À PROCURA DOS ESCRITOS PROFANOS
Capitulo 1
O encontro com o texto proibido.
*Por Antônio F. Bispo
Doulos era um jovem religioso que nasceu, cresceu e viveu durante toda sua existência “nos caminhos do senhor”.
Aqueles que faziam parte do seu círculo de amizade eram todos do mesmo círculo religioso qual ele fazia parte. Diziam-se puritanos, e consideravam que amizades com “pessoas do mundo”, “crentes de outras seitas” ou “crentes desconvertidos” poderia macular sua pureza espiritual.
Toda visão de mundo e da vida provinha da vivencia com outros crentes e da “palavra da verdade”. A curiosidade para pesquisar sobre outros assuntos era imensa, mas o medo da punição e exposição ao ridículo era maior. Suas fontes de pesquisas eram todas orientadas e policiadas.

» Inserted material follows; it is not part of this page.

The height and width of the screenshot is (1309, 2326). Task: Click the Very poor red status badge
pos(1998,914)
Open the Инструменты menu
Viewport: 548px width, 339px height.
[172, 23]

Seus líderes, além de indicar a fonte de pesquisa, dava também a interpretação pronta da busca, inibindo assim todo “esforço de pensar”, todas com “respaldo bíblico”, evitando dessa forma que qualquer crente pudesse “se contaminar” com “libertinos da fé, da moral e dos bons costumes”.
Sua igreja era bem organizada, preocupada com a educação (doutrinação) do rebanho e caso algum crente quisesse e tivesse condições de pagar, a igreja dispunha de uma estrutura particular de aprendizado que ia do maternal ao ensino superior.
Tudo era parametrizado e rearranjado para que os ensinos seculares estivessem sujeitos e de acordo “com os ensinos divinos”. O mesmo era exigido do corpo docente. Eles precisavam falar a mesma língua e concordar em tudo com a ideologia da escola-igreja, caso contrário a demissão era certa.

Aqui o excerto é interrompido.